Le général Pinochet joue le double rôle de protecteur de la situation de l'armée et de modérateur des pulsions militaires. Il a quitté le commandement en chef de l'armée de terre le 10 mars 1998 pour occuper un siège de sénateur à vie.

Les élections législatives du 11 décembre 1997 ont été l'occasion d'une progression de l'opposition de droite. Ces résultats n'ont pas provoqué de changement de gouvernement mais ils empêchent le Président Frei de poursuivre les réformes constitutionnelles qui se heurtent à l'obstacle du Sénat.

B - L'héritage libéral

Tournant le dos à la politique économique du Président Salvador Allende, le général Pinochet a engagé son pays dans un processus d'ouverture commerciale et de privatisation, bien avant que les pays voisins adoptent la même voie.

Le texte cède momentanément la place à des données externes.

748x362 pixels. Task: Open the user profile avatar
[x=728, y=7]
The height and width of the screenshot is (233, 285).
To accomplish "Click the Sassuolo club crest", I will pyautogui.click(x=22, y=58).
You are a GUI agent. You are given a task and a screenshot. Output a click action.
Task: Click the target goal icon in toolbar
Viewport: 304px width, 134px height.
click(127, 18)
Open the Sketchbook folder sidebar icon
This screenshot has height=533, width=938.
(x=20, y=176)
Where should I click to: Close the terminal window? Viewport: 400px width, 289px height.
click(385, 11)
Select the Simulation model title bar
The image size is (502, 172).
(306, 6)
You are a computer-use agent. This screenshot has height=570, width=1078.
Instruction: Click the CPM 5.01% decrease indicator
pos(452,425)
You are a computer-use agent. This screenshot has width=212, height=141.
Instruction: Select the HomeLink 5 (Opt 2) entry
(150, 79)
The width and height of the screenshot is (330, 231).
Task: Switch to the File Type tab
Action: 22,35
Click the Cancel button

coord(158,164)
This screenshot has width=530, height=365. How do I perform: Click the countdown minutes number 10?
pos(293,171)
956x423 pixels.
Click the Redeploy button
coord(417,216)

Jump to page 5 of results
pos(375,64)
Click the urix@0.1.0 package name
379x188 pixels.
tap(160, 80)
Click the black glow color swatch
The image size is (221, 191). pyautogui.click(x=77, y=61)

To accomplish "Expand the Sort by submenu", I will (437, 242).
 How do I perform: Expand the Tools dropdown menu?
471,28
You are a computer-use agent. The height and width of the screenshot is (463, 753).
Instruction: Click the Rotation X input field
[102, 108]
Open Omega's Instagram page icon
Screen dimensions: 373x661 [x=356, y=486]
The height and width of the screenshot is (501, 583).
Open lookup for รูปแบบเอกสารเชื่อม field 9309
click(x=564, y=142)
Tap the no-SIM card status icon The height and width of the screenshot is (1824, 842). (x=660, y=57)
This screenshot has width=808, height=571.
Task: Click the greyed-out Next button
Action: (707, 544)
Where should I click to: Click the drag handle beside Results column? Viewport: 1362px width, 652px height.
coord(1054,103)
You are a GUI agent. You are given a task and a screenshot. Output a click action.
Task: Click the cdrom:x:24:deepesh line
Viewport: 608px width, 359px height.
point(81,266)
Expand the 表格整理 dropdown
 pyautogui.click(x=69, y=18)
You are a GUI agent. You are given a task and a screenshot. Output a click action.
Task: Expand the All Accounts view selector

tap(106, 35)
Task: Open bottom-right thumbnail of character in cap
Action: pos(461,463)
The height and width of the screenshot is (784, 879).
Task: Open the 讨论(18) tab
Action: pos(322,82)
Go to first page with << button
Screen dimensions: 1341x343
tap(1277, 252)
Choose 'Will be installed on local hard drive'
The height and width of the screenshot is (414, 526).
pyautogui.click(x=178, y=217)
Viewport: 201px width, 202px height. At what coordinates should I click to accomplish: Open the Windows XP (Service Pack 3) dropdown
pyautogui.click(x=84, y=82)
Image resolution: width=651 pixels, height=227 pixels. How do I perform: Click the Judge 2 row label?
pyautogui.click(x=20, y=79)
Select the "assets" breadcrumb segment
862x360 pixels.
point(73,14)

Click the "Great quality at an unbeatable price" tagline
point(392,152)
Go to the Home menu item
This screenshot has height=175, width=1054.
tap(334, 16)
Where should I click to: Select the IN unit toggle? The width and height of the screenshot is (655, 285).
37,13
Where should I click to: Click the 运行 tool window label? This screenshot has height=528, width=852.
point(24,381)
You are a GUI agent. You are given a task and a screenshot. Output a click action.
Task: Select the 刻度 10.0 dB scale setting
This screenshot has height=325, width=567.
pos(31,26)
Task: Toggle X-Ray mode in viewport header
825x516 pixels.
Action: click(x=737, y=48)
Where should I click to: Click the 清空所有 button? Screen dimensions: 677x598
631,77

Le retour à la démocratie ne s'est pas traduit par un changement fondamental de politique économique qui est l'objet d'un réel consensus.

Les performances économiques affichées par l'économie chilienne depuis dix ans sont remarquables. La croissance n'a jamais été inférieure à 3% l'an depuis 1985, avec une moyenne d'environ 7%. Le PIB par habitant est voisin de 5000 dollars, c'est-à-dire de celui de la Grèce. L'inflation a dans le même temps ralenti progressivement de 25% en 1984 à 7,4% en 1996.

La croissance chilienne est tirée par les investissements, les gains de productivité et la demande interne. Le budget est excédentaire depuis neuf années consécutives ; les excédents permettent de rembourser par anticipation la dette extérieure. Quant au taux de change, il est géré avec rigueur et pragmatisme ; l'appréciation du peso a été continue au cours des dernières années.

Le marché du travail est proche du plein emploi : malgré une légère augmentation en 1997, le taux de chômage se maintient sous les 6%.

Seule la balance commerciale accuse un déficit sous l'effet de la progression de la consommation, mais surtout de la baisse du cours des matières premières. Le cuivre représente encore un peu plus du tiers des exportations chiliennes ; la baisse du prix du cuivre contribue donc à creuser le déficit commercial. Ce déficit est cependant largement couvert par les entrées de capitaux, en particulier les investissements directs étrangers.

La politique économique du Président Frei prolonge la politique de ses prédécesseurs avec une différence essentielle : la liberté syndicale qui ne se traduit pas encore par une activité très forte. Le Président met également l'accent sur l'éducation considérant qu'un meilleur accès au système éducatif est susceptible de réduire les disparités de revenus qui tendent à augmenter sous l'effet des forces du marché. Par ailleurs, les infrastructures et la recherche-développement sont des priorités budgétaires.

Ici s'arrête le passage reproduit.